Я получил твое письмо. Невозможно описать той горести, которую я испытал, узнавши о смерти доблестных защитников нашей родины, героя Полкана и Аайки. Гораций сказал, что dulce et decorum est pro patria mori. Но ведь Гораций не испытал этого удовольствия и потому не знал, каково оно. Может быть, оно и decorum, но вероятно, не dulce. Кланяйся Лыске, ребятам, Ивану и т. д.
Salve sororü
Frater tuus Ешь блины и толстей».
А мы-то в эти года не только не знали, что dulce et decorum est pro patria mori, но даже и того не знали, что существовал когда-то Гораций.
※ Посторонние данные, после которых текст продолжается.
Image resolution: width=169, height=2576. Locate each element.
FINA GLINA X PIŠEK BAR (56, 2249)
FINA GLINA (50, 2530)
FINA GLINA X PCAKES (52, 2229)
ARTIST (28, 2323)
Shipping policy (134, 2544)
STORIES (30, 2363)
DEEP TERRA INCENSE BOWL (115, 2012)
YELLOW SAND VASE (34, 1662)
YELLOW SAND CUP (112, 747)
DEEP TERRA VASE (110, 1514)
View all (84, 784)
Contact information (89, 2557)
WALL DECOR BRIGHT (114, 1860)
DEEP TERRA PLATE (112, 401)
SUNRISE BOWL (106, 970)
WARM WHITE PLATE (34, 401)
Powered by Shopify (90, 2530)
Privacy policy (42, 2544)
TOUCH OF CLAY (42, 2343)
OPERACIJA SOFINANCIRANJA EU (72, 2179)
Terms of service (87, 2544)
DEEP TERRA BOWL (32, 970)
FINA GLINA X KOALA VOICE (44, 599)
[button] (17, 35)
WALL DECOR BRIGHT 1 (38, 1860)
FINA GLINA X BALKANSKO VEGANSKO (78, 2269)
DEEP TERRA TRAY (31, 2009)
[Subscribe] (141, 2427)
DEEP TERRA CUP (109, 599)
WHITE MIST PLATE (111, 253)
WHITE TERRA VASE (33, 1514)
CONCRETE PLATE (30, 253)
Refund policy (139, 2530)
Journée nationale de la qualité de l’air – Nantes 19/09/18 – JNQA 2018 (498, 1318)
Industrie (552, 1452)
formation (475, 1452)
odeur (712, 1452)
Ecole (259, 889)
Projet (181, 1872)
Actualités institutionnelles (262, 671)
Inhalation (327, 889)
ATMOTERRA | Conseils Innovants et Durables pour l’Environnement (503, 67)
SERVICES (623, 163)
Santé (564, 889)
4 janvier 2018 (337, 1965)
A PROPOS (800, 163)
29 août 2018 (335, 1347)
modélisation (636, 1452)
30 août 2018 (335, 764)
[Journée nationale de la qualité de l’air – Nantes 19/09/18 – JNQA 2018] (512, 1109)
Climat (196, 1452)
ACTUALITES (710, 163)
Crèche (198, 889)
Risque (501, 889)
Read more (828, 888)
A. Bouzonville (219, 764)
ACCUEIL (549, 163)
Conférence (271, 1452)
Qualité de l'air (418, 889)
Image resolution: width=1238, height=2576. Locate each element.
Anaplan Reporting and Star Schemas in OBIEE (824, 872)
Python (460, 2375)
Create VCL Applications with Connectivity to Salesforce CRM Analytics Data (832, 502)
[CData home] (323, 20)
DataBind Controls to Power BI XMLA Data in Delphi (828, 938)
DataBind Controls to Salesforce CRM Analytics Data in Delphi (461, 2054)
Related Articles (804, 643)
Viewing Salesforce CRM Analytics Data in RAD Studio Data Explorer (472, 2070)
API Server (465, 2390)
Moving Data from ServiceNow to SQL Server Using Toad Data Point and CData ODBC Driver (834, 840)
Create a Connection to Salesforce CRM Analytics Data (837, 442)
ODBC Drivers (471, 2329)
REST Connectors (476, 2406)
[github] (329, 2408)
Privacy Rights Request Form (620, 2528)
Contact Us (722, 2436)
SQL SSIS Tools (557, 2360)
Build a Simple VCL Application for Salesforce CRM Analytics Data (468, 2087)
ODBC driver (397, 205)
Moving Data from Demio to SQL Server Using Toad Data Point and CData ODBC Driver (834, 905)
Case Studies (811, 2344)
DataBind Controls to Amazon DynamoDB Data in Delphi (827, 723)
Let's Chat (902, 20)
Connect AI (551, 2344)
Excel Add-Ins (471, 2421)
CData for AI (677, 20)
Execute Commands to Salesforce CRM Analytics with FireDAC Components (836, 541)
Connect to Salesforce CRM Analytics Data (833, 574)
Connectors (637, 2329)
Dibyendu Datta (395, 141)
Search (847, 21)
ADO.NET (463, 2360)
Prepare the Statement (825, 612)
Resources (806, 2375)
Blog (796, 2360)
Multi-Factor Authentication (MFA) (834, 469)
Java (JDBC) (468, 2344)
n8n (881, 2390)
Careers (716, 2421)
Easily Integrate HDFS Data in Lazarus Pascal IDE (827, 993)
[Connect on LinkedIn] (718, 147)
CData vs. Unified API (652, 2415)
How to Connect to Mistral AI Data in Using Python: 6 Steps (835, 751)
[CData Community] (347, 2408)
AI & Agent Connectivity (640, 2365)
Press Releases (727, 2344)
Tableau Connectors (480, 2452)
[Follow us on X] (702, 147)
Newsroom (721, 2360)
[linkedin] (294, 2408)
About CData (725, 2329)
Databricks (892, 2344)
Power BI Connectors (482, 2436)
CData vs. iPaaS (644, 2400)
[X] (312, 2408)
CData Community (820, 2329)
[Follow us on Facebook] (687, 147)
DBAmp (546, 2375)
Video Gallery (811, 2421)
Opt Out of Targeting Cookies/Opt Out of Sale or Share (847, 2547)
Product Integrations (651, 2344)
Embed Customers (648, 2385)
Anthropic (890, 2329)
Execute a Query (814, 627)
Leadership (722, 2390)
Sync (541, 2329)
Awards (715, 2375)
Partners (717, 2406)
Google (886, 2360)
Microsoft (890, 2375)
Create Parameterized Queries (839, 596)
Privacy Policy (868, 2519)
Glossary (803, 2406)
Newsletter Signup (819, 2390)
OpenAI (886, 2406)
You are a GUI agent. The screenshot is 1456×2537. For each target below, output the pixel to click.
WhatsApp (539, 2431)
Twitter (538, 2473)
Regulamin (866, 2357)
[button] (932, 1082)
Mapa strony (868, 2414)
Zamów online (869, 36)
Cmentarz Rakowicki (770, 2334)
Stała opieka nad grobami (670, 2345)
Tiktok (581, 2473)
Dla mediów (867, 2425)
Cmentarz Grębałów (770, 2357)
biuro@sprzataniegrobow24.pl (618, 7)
Нужно отдать справедливость, хорошо теперь учат в гимназиях. Одно только меня беспокоит, что мальчик, приехав на лето в деревню, где следовало бы ему бегать, укреплять силы и набираться здоровья на вольном воздухе – ведь придется же ему когда-нибудь отбывать солдатскую службу, – целые дни проводит за книгами, делает какие-то выписки и только по праздникам, когда деревенские ребята, свободные от работы, соберутся к нему, уходит с ними куда-нибудь в лес, на луга, где у них идут разные игры. Впрочем, влияние деревни и ребят отчасти отразилось, и, рисуя битвы героев, что, между прочим, есть одно из его любимых занятий, мальчик берет сюжеты более из современной жизни и изображает на своих картинах Бисмарка и Мольтке, улепетывающими от русских мужиков, которые гонятся за ними с топорами и вилами в руках. Странно только, что, проживая каждое лето в деревне, где все пропитано хозяйственными интересами, мальчик нисколько хозяйством не интересуется и до сих пор, кажется, не умеет отличить ячменя от овса, не знает, как обрабатывается паровое поле, никогда не бывает на скотном дворе, которым я интересуюсь более всего.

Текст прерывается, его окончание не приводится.